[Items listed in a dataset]

= = = = =

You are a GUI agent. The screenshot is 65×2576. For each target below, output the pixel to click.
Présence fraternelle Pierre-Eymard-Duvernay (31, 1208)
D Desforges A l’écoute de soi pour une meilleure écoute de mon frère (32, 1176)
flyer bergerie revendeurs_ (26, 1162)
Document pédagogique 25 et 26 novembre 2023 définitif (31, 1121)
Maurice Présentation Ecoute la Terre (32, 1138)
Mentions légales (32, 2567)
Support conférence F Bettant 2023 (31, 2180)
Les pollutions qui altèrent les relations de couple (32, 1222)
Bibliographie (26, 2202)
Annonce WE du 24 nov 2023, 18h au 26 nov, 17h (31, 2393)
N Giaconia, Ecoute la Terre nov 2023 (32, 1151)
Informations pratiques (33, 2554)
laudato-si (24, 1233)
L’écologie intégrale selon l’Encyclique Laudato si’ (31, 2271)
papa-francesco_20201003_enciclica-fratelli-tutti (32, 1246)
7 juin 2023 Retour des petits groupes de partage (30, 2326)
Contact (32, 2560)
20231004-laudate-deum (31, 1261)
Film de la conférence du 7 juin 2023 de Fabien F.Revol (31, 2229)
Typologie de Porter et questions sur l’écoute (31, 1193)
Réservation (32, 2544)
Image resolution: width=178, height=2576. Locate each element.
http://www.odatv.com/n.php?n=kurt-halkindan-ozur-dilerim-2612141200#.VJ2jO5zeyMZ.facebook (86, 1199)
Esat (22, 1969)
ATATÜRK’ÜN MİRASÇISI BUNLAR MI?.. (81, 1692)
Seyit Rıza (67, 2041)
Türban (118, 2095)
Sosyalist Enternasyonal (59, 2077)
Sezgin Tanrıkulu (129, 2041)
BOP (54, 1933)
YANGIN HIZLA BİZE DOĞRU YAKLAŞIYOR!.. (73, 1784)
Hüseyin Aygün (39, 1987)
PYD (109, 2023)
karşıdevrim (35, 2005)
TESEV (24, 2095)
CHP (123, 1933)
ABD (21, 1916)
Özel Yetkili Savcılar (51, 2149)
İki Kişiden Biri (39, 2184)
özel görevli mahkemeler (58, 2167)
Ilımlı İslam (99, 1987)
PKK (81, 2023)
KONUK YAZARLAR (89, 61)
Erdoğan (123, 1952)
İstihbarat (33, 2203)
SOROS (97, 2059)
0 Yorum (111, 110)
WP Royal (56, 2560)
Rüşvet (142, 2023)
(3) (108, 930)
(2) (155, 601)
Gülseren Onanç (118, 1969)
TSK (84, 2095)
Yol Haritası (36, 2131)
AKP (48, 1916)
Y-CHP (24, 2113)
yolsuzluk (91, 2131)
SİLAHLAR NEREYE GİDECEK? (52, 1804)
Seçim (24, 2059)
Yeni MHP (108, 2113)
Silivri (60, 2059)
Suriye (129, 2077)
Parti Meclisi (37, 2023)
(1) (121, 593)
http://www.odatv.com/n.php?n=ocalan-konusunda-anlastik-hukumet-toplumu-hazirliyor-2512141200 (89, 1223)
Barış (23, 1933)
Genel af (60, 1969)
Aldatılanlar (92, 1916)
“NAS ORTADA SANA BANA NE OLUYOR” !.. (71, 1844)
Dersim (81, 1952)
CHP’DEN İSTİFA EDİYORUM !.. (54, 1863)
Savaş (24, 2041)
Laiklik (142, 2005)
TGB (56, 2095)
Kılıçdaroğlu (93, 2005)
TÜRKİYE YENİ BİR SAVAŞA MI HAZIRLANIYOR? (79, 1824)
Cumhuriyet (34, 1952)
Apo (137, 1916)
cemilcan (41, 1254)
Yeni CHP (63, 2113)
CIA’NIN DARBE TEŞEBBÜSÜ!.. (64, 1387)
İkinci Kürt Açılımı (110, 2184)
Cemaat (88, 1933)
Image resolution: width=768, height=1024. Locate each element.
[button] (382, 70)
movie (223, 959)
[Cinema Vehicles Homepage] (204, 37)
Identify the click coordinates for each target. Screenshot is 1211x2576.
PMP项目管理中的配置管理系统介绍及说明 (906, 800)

= = = = =

_EXERCISE OBJECTIVE_. Of the lines above, extract only those from the line with "özel görevli mahkemeler (58, 2167)" to the line with "(1) (121, 593)", both included, exactly as written.

_EXPECTED OUTPUT_.
özel görevli mahkemeler (58, 2167)
Ilımlı İslam (99, 1987)
PKK (81, 2023)
KONUK YAZARLAR (89, 61)
Erdoğan (123, 1952)
İstihbarat (33, 2203)
SOROS (97, 2059)
0 Yorum (111, 110)
WP Royal (56, 2560)
Rüşvet (142, 2023)
(3) (108, 930)
(2) (155, 601)
Gülseren Onanç (118, 1969)
TSK (84, 2095)
Yol Haritası (36, 2131)
AKP (48, 1916)
Y-CHP (24, 2113)
yolsuzluk (91, 2131)
SİLAHLAR NEREYE GİDECEK? (52, 1804)
Seçim (24, 2059)
Yeni MHP (108, 2113)
Silivri (60, 2059)
Suriye (129, 2077)
Parti Meclisi (37, 2023)
(1) (121, 593)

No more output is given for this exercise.